By Joel Hall
For the past two years, Arts Clayton's "Arté Gras" has been one of the group's largest and most popular fundraisers. And while it has been held in Henry County, with the backing of the National Archives Southeast Region in Morrow, supporters of the gala event are bringing it to Clayton County this year.
"People have said that they are so happy to have this in their community," said Linda Summerlin, executive director of Arts Clayton. "Up until now, the space [at the National Archives] was configured differently, not for an open ballroom, but now it is. Bringing it home and having a quality space like the archives has created is phenomenal," she said.
The third annual Arté Gras will take place Saturday, starting at 7 p.m., at the National Archives. In the previous two years, the black-tie event, a fundraiser for the Arts Clayton ArtVan and other programs, has been held at the Eagle's Landing Country Club in Stockbridge.
Summerlin said the National Archives recently modified its facility to provide space for larger events. She said those changes provided an opportunity for the National Archives and Arts Clayton to collaborate on Arté Gras and "bring it home."
Arté Gras will provide a sneak preview of the Arts and Music Exhibition, which will open to the public on March 12, and be on display at the National Archives for the next two months.
A first-time collaboration between Arts Clayton and the National Archives, the Arts and Music Exhibition will feature artwork by Georgia artists and historical documents and photographs of famous musicians who made their mark on Georgia. Court documents, draft cards, sheet music, and musical doodling by such artists as Elvis Presley, Jerry Lee Lewis, Cole Porter, Duane Allman, Duke Ellington and John Coletrane will be displayed alongside more than 60 pieces by local artists.
Unlike other art shows, however, the display will take place under the festive backdrop of Mardi Gras, with music provided by Party Nation, a party, dance and show band. There will be valet parking, a large buffet, a cigar bar, cocktails, raffles, and an auction of "Life Recording Session 1" by Ginette Callaway, the signature piece of the event.
Jim McSweeney, regional administrator of the National Archives, said Arté Gras provides the National Archives an opportunity to show off its new facilities and promote the information available at the archives to the public.
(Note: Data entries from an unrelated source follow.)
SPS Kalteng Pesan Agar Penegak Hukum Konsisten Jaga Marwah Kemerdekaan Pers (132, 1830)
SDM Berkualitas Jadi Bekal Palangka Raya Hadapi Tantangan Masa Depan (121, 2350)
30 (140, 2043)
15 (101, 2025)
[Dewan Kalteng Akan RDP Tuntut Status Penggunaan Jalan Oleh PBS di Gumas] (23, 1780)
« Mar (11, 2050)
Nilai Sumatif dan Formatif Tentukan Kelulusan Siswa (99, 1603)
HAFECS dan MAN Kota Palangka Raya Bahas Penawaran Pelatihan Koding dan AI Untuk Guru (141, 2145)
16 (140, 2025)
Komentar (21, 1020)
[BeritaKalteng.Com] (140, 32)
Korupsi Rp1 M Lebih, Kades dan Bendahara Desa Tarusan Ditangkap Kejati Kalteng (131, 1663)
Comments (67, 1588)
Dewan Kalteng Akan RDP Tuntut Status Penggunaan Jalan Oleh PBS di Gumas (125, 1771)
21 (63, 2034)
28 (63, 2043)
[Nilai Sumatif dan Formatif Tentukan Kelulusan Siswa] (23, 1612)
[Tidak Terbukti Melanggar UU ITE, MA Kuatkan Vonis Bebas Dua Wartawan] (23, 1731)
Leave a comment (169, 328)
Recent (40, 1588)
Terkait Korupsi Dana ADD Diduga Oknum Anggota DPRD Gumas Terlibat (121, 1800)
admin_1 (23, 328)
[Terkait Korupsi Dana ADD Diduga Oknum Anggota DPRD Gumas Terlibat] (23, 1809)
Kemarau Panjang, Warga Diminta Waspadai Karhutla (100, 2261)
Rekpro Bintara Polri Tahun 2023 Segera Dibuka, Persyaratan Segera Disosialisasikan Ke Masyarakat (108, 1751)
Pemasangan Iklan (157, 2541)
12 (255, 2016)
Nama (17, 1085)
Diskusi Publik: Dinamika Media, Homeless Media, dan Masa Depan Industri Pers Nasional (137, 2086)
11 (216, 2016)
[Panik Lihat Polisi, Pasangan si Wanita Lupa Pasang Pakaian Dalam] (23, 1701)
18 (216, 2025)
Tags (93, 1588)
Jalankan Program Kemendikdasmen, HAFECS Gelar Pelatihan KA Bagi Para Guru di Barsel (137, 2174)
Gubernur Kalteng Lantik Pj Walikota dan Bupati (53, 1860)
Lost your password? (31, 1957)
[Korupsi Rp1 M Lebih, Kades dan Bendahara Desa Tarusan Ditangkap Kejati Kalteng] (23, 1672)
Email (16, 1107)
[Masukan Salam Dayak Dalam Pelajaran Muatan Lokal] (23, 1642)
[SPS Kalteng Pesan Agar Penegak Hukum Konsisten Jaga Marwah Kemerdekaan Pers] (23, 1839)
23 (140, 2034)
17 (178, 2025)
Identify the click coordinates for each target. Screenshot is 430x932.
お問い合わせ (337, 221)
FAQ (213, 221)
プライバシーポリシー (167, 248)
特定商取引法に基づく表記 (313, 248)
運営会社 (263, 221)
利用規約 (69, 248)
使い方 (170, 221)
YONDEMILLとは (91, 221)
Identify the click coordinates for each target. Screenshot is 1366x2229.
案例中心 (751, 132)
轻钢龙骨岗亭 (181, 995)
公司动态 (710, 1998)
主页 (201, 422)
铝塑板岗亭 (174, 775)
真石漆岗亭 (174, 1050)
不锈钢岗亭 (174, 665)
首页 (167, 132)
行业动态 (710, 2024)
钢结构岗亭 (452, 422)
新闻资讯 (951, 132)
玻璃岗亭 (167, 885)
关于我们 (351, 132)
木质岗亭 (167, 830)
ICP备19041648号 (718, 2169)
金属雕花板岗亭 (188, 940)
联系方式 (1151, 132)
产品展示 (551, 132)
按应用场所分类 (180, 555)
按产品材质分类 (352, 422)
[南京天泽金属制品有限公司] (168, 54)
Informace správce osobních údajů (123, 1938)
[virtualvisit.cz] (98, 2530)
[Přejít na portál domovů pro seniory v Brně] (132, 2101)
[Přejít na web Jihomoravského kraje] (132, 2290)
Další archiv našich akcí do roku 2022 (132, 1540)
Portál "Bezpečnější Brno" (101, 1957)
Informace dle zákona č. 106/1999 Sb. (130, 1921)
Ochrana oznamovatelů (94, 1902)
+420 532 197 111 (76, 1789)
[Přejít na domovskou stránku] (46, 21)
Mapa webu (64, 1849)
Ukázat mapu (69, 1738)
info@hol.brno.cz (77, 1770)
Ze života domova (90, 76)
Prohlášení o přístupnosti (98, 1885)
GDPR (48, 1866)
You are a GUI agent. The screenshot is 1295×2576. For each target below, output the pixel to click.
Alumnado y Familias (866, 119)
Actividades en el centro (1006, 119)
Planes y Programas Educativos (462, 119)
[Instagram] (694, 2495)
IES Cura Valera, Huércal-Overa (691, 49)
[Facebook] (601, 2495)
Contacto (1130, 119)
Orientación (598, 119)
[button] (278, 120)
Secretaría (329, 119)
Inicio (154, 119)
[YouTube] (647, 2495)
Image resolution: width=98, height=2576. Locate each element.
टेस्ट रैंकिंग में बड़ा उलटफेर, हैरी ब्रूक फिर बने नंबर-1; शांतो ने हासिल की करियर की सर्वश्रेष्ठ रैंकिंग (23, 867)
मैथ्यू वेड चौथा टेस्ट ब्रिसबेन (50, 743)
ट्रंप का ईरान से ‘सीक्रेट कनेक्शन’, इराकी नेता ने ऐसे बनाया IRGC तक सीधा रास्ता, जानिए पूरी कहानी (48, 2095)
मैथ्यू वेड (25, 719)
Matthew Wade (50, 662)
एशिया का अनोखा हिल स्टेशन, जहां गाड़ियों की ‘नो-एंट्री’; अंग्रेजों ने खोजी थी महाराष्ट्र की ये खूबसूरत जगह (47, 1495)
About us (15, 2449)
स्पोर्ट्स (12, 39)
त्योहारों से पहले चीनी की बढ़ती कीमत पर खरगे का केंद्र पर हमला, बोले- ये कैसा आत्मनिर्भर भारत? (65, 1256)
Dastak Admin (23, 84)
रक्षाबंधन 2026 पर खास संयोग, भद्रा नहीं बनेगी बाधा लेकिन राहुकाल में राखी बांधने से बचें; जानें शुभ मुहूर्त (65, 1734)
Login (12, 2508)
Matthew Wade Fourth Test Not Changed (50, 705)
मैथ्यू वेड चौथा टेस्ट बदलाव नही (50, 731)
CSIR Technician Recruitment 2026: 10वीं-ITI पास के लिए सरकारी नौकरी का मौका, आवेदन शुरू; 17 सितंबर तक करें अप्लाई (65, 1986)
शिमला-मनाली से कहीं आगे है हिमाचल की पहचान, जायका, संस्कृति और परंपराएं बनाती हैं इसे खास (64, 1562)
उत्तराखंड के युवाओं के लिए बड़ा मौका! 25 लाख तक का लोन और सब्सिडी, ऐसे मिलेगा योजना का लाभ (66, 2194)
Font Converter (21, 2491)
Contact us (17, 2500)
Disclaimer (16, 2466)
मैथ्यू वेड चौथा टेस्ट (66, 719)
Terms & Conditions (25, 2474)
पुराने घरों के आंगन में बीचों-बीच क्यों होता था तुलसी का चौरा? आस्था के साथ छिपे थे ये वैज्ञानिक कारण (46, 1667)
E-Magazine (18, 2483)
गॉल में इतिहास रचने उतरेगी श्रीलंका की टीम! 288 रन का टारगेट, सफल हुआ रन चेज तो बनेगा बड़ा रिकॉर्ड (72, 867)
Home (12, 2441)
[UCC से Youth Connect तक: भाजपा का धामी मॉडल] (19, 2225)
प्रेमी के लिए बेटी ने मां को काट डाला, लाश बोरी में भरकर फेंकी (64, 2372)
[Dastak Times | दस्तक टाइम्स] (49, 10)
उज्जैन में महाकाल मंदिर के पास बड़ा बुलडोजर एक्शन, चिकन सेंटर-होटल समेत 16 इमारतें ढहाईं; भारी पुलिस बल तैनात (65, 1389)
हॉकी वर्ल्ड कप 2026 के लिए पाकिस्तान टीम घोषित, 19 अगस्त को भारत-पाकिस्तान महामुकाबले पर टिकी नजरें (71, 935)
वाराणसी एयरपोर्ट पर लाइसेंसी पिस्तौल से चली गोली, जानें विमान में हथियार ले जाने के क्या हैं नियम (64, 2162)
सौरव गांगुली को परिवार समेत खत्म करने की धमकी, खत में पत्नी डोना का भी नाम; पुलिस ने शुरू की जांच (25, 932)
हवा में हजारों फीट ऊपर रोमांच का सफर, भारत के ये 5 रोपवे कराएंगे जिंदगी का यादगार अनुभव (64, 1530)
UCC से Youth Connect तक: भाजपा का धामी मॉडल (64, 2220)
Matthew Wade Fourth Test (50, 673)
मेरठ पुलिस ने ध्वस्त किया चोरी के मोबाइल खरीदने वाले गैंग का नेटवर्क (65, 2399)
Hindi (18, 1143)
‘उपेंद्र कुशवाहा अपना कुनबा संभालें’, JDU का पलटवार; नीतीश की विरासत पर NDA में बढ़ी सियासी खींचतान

"It used to be a microfilm reading room," he said. "In March of 2007, we converted it to an exhibit gallery. This will be the first time that we have installed the new public corridor entrance. It gives us the ability and the flexibility to reach out to the community.
"This is really the culmination of a vision that has been in discussion for the last 12 to 18 months," McSweeney said. "The National Archives has a wealth of holdings. If we use popular music to attract people, it increases public awareness of the archives. It's a great way to start a conversation about local resources and history."
Arts Clayton Gallery Manager Karen Powers said many have worked toward making the event as entertaining as it is philanthropic.
"It's really geared toward having a good time rather than listening to a lot of talk and speeches," Powers said. "What makes it the best event in the Southern Crescent is that it supports the arts."